Copy out the lines of the material that include the string "computer".

──────── DATA SUPPLIED ────────

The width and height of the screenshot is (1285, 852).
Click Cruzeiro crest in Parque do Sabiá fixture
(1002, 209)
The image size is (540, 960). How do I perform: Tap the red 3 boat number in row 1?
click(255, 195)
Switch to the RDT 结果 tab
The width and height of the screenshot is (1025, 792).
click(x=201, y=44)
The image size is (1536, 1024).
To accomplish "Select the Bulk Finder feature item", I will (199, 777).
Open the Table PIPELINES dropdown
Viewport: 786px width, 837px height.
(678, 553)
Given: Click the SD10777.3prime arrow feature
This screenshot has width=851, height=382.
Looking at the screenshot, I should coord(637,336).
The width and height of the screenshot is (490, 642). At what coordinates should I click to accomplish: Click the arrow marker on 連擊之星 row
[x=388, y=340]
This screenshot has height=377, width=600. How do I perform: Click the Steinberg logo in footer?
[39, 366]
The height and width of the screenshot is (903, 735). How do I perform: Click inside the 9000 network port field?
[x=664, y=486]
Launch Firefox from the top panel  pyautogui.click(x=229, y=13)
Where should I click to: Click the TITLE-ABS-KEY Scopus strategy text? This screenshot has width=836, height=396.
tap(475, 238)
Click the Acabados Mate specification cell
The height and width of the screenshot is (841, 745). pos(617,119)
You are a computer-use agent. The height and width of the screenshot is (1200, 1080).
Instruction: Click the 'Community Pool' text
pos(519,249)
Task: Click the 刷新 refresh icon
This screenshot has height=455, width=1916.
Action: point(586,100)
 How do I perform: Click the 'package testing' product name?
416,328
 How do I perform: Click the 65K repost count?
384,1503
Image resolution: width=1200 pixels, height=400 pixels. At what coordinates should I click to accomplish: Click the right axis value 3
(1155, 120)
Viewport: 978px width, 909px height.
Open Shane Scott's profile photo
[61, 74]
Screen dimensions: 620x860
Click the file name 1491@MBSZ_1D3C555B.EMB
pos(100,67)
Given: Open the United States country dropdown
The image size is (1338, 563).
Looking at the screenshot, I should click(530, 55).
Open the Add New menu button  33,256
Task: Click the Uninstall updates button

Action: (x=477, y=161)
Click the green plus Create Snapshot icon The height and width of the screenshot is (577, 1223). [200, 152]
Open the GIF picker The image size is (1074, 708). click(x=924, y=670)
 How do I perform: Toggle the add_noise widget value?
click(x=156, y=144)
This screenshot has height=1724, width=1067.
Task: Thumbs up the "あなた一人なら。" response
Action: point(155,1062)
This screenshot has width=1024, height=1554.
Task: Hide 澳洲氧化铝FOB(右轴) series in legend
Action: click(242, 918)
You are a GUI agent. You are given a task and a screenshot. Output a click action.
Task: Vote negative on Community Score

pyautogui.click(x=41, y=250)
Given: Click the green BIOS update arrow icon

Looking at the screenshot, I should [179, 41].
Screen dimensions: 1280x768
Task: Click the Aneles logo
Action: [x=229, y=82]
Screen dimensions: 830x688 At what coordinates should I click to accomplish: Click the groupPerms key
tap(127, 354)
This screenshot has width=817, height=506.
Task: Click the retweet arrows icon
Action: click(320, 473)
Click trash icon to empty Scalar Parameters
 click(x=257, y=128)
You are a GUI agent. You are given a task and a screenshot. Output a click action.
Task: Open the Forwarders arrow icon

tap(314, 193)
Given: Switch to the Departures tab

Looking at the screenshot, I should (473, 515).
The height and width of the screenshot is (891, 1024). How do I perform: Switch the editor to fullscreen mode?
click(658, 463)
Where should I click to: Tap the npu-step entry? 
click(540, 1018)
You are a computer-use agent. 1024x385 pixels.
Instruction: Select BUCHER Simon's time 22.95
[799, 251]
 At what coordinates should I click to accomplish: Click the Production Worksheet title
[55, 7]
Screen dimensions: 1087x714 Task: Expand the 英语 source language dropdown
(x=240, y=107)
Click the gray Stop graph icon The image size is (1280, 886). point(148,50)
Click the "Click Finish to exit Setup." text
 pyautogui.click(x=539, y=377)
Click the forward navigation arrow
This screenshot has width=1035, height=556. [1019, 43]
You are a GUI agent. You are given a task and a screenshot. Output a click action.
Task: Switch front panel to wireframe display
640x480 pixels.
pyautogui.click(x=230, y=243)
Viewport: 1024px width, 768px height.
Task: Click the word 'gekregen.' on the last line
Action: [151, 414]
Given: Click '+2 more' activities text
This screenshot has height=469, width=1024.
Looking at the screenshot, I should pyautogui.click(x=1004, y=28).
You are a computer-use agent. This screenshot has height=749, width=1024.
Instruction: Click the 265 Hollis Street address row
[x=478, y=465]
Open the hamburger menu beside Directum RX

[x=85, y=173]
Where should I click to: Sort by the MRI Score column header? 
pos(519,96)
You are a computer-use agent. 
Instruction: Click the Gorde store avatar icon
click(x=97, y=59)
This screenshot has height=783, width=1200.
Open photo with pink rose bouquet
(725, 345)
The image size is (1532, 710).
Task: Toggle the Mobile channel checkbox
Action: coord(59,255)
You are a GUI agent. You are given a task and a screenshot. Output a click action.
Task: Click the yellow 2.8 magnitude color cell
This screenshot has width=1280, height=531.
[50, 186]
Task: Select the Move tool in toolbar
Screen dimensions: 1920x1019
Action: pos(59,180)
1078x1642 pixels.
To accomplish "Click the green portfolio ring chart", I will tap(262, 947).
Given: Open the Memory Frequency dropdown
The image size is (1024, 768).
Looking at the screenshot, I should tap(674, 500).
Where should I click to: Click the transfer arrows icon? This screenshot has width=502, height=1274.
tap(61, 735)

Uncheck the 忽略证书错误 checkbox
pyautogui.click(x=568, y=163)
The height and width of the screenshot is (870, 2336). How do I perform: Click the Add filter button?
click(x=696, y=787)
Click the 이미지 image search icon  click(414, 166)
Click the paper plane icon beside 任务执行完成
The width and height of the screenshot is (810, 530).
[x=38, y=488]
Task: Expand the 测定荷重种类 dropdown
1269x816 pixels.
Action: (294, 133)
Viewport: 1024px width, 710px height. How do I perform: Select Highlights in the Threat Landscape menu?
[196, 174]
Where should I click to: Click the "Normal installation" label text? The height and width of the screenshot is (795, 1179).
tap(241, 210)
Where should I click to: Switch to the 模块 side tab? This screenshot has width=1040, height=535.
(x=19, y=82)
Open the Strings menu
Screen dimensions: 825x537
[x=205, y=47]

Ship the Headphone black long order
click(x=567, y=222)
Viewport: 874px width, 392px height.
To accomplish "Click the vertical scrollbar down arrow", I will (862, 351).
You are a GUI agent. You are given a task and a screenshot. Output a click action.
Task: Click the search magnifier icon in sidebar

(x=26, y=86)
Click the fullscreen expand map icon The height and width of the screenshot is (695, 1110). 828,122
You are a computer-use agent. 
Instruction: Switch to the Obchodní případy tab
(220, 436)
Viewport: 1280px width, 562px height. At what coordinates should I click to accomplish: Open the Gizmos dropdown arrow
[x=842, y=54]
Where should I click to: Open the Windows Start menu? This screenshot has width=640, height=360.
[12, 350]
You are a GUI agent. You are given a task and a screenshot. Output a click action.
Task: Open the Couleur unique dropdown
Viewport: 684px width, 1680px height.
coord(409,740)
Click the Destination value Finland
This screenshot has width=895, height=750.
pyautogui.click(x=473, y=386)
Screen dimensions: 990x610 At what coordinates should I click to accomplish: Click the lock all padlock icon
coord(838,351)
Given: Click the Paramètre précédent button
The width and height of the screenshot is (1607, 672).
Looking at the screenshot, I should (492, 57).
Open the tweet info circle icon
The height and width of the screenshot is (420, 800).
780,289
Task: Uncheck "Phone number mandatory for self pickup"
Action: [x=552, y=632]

────────

» **OUTPUT BELOW**:
You are a computer-use agent. The height and width of the screenshot is (1200, 1080).
You are a computer-use agent. 1024x385 pixels.
You are a computer-use agent. This screenshot has height=749, width=1024.
You are a computer-use agent. 
You are a computer-use agent. 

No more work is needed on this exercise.